Questo discorso sui codici è un po' viziato da un atteggiamento di fondo molto comune nei loro confronti, che tende a

vederli come qualcosa di diverso da quello che sono (essenzialmente dei "patti" degli "accordi" di convivenza) e a metterli

su un piano diverso, alla stregua di teorie o di conoscenze da raggiungere.

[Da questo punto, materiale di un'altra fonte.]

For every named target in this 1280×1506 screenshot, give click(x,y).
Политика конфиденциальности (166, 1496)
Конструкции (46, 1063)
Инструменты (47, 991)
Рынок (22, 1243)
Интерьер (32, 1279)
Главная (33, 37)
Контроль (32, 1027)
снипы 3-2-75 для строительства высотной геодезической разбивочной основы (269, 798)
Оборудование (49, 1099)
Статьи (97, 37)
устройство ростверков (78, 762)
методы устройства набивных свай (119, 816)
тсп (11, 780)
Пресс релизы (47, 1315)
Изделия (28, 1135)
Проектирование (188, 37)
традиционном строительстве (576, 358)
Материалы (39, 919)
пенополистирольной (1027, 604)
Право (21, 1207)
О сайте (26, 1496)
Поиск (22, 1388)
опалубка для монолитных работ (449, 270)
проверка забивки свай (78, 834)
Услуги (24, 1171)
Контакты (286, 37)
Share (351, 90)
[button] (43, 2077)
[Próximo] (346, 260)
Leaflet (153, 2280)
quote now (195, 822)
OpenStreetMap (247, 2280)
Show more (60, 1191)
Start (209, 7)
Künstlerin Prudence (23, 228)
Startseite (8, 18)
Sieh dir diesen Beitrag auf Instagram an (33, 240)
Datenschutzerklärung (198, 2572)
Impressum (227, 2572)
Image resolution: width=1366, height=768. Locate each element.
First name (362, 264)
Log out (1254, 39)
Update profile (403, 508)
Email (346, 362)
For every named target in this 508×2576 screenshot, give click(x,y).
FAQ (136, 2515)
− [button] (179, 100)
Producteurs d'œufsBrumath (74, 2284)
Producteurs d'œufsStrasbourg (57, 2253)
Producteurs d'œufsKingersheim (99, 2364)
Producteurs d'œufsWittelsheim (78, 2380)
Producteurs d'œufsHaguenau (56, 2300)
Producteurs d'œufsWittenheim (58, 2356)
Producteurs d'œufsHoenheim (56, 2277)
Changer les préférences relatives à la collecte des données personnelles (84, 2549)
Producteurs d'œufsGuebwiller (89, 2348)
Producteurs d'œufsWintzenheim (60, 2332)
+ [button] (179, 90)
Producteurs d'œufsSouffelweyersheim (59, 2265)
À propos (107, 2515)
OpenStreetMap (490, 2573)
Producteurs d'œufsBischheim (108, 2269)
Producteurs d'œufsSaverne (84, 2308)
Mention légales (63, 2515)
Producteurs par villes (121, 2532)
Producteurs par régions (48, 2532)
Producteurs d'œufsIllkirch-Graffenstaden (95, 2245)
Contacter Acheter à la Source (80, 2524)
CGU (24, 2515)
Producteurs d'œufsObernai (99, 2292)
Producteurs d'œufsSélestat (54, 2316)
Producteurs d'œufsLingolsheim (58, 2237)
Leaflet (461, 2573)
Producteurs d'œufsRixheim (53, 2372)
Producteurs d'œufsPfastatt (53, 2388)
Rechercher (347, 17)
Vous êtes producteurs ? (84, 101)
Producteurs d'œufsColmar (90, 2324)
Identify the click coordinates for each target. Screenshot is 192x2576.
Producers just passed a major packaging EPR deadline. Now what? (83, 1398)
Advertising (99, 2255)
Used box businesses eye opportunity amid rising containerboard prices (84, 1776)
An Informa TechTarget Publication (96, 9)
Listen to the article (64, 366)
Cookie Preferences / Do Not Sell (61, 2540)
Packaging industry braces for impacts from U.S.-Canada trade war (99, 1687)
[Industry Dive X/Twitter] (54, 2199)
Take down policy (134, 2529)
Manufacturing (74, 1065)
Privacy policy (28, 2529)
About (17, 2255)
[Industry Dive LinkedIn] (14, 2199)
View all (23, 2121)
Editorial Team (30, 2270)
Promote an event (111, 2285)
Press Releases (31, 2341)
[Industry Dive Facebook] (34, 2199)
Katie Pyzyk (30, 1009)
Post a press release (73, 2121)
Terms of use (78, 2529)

Credo che qui gli aspetti o punti di vista presi in considerazione siano due: uno è quello del povero cristo che denuncia,

l'altro è il destinatario della denuncia (singolo o istituzione che sia).L'intervento e l'utilità "sociale" della psicologia

(lasciamo perdere la psicoterapia per un attimo)credo possa estendersi anche al secondo aspetto. Penso possa-la psicologia- fornire delle spiegazioni sulla debolezza o sulla rigidità delle reazioni che istituzioni organizzazione sociale si producono rispetto a un certo attacco, penso possa - la psicologia- rappresentare un vertice d'osservazione e di intepretazione dei fatti sociali e delle dinamiche che li governano, nel loro complesso, includendo il povero cristo e quant'altri.(e il caso dell'esperimento di Zimbardo ne è un esempio anche se non approfondisce le cause del fenomeno che ossserva, limitandosi a registrarlo)

Il conseguimento della consapevolezza riguarda l'esperienza del singolo, come pure la fase oppositiva. Si tratta forse di tappe evolutive, sempre a leggerla con le lenti della psicologia. Il che non significa che se uno è nella fase proiettiva e infervorata debba starsene muto e zitto:facesse.Si sa che siamo fatti così, e che non si può aspettare d'esser divenuti saggi per agire, ma si può anche mettere in pista dei processi che aiutino e che facilitino l'evoluzione dei comportamenti senza che finiscano col cristallizzarsi e ripetersi sempre uguali.

Mi sembra che fu Winnicott a dire che la società dovrebbe riuscire ad accogliere e contenere le spinte eversive ( si riferiva agli adolescenti e ai giovani, sopratutto) riuscendo a utilizzarne il potenziale creativo.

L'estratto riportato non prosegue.